Smart by Design and Intelligent by Architecture for turbine blade fan and structural components systems

Within SMARTFFAN project, Smart-by-Design and Intelligent-by-Architecture, structural component systems have been manufactured using the investigated “smart” materials. A variety of research activities were implemented within this period, like the synthesis of new nanomaterials, the design of smart components, modelling and simulations in different scales, as well as the development of advanced composite manufacturing techniques and testing procedures.

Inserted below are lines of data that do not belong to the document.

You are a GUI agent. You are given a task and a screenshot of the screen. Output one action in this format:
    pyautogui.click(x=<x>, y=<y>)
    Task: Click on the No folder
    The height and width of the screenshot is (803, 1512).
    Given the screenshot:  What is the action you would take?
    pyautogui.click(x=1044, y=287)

The conclusions of the action include:
- Surface Treatments of Carbon Fibres, to incorporate carbon nanomaterials
- Development of (nano-)materials with smart functionalities for the preparation of nanocomposites
- Design concepts for intelligent structures
- Advanced Composite Manufacturing technologies, like Continuous Carbon Fibre 3D Printing, Injection and Compression Moulding
- Optimisation of performance through modelling in atomistic, mesoscopic and macro-scale

Different structures/components have been developed for a variety of applications covering a range of sectors (automotive, home appliances, electronic industry and space):
• Automotive sector: (I) Lightweight and cost-effective energy absorber for large production (II) Lightweight and smart front wing for the racing car sector
• Home appliances: Self-sensing hood with new conveyor/impeller prototypes with active control
• Space: Autonomous smart grabbing device for harsh environment with modular structure made of carbon fibre reinforced (CFR) “hands” and shape memory polymer composite (SMPC) hinges
• Thermal management applications: 3D printed fan prototype with thermal response which exhibits repeatable blade deformation under different operating temperatures.
• Electronic industry: Nano-carbon based electronic structures for batteries and supercapacitors.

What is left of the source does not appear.